1. Give the number of individuals and list the columns in the dataset.
2. Give the number of unique authors in the dataset.
3. Give the number of unique school of thoughts in the dataset.
4. Give the number of author per school of thoughts in the dataset.
5. Plot the number of book by author.
6. Plot the number of book by school.

## Cleaning up the data
Textual should be:

- Lemmed
- Cleaned from stop words and punctuation.
  
We will do it using spacy built-in features.

In [6]:
nlp = spacy.load("en_core_web_sm")
# Take the first sentence from the dataset
test_sentence = df["sentence_str"].iloc[0]
# Run it through spacy nlp function
doc = nlp(test_sentence)

# You can now iteratively access the different parsed version of the words
for token in doc[:1]:
    print(token.text, token.lemma_, token.pos_, token.tag_, token.dep_, token.shape_, token.is_alpha, token.is_stop)

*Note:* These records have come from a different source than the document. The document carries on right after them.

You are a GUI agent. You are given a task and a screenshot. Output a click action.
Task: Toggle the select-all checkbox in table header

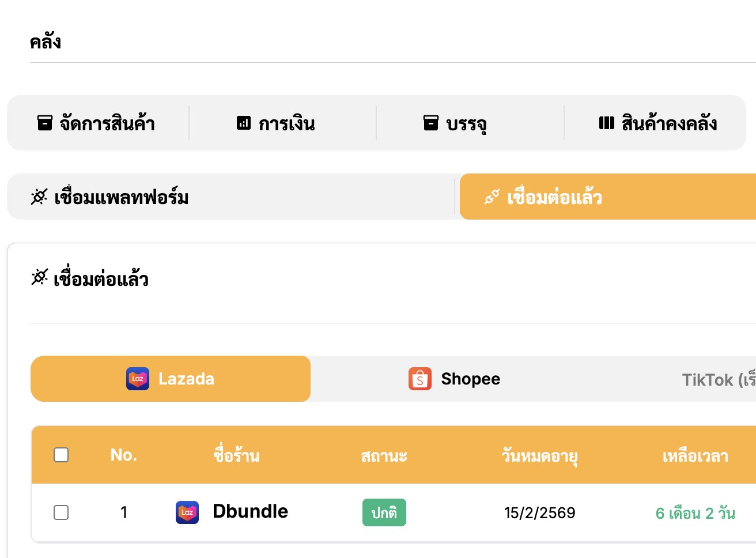pos(61,455)
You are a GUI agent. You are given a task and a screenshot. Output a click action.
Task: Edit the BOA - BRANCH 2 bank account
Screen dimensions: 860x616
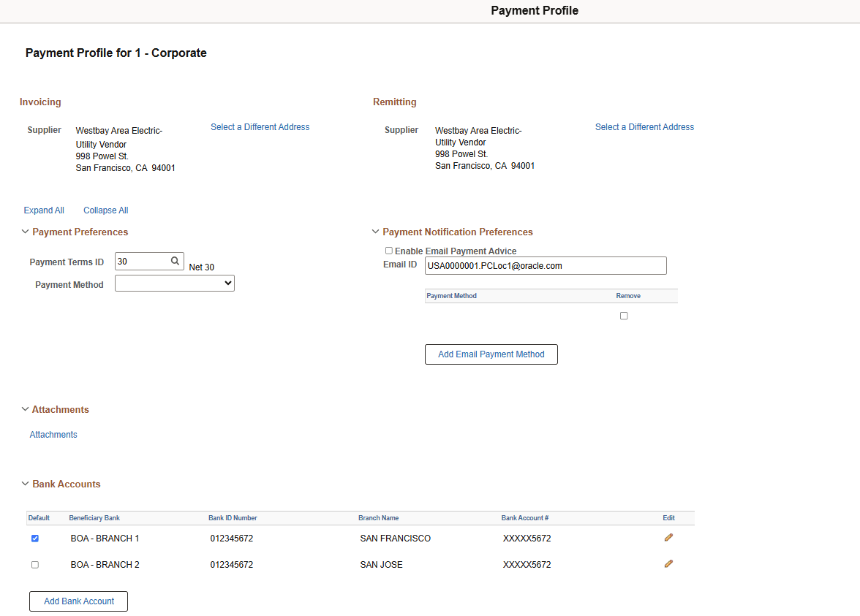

There there PRON EX expl Xxxxx True True


**Exercice**:
1. Compute for each book the uncapitalized_text (using the `.lower()` function) and lemmed_text from spacy.
1. Add 2 new columns to the dataframe: `uncapitalized_text`and `lemmed_text`.
3. Add a new column `cleaned_text` which contains the final text: start with the column `lemmed_text` and remove the stop words contained in `spacy.lang.en.stop_words.STOP_WORDS`. You should remove punctuation as well, using the value contained in `is_stop`.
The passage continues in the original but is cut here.